--- EXERCISE ---
Copy out the entries below in full and exactly.

*** Opening AVAILABLE DATA ***

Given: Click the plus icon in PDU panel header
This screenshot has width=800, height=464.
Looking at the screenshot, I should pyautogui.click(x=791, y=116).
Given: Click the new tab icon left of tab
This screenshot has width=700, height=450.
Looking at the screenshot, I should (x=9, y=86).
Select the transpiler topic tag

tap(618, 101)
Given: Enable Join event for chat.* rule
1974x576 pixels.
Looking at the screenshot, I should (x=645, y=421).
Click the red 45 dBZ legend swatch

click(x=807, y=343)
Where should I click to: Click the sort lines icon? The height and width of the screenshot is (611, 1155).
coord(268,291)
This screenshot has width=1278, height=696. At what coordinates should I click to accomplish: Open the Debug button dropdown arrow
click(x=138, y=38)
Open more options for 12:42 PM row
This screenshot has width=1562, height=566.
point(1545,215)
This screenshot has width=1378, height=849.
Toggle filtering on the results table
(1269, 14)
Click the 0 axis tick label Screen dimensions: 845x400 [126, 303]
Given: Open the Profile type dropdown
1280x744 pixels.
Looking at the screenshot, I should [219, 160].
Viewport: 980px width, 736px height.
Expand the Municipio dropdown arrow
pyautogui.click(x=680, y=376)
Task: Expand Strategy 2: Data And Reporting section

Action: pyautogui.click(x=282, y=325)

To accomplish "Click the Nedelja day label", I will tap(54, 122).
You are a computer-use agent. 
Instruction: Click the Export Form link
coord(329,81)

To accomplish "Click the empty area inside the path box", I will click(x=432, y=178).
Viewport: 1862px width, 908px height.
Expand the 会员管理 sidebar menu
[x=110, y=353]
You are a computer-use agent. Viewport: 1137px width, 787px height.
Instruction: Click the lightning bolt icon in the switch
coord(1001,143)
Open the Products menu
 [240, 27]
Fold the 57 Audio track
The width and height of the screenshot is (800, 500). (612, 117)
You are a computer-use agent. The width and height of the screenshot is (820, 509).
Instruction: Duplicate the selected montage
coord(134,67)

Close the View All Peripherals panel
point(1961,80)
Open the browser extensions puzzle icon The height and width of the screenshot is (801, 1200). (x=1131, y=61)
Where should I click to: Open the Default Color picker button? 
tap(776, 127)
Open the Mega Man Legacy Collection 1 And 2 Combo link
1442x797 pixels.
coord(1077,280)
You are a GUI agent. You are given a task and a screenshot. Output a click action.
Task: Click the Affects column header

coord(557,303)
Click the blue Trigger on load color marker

*** Closing AVAILABLE DATA ***

--- ANSWER TO THIS PROBLEM ---
Given: Click the plus icon in PDU panel header
This screenshot has width=800, height=464.
Looking at the screenshot, I should pyautogui.click(x=791, y=116).
Given: Click the new tab icon left of tab
This screenshot has width=700, height=450.
Looking at the screenshot, I should (x=9, y=86).
Select the transpiler topic tag

tap(618, 101)
Given: Enable Join event for chat.* rule
1974x576 pixels.
Looking at the screenshot, I should (x=645, y=421).
Click the red 45 dBZ legend swatch

click(x=807, y=343)
Where should I click to: Click the sort lines icon? The height and width of the screenshot is (611, 1155).
coord(268,291)
This screenshot has width=1278, height=696. At what coordinates should I click to accomplish: Open the Debug button dropdown arrow
click(x=138, y=38)
Open more options for 12:42 PM row
This screenshot has width=1562, height=566.
point(1545,215)
This screenshot has width=1378, height=849.
Toggle filtering on the results table
(1269, 14)
Click the 0 axis tick label Screen dimensions: 845x400 [126, 303]
Given: Open the Profile type dropdown
1280x744 pixels.
Looking at the screenshot, I should [219, 160].
Viewport: 980px width, 736px height.
Expand the Municipio dropdown arrow
pyautogui.click(x=680, y=376)
Task: Expand Strategy 2: Data And Reporting section

Action: pyautogui.click(x=282, y=325)

To accomplish "Click the Nedelja day label", I will tap(54, 122).
You are a computer-use agent. 
Instruction: Click the Export Form link
coord(329,81)

To accomplish "Click the empty area inside the path box", I will click(x=432, y=178).
Viewport: 1862px width, 908px height.
Expand the 会员管理 sidebar menu
[x=110, y=353]
You are a computer-use agent. Viewport: 1137px width, 787px height.
Instruction: Click the lightning bolt icon in the switch
coord(1001,143)
Open the Products menu
 [240, 27]
Fold the 57 Audio track
The width and height of the screenshot is (800, 500). (612, 117)
You are a computer-use agent. The width and height of the screenshot is (820, 509).
Instruction: Duplicate the selected montage
coord(134,67)

Close the View All Peripherals panel
point(1961,80)
Open the browser extensions puzzle icon The height and width of the screenshot is (801, 1200). (x=1131, y=61)
Where should I click to: Open the Default Color picker button? 
tap(776, 127)
Open the Mega Man Legacy Collection 1 And 2 Combo link
1442x797 pixels.
coord(1077,280)
You are a GUI agent. You are given a task and a screenshot. Output a click action.
Task: Click the Affects column header

coord(557,303)
Click the blue Trigger on load color marker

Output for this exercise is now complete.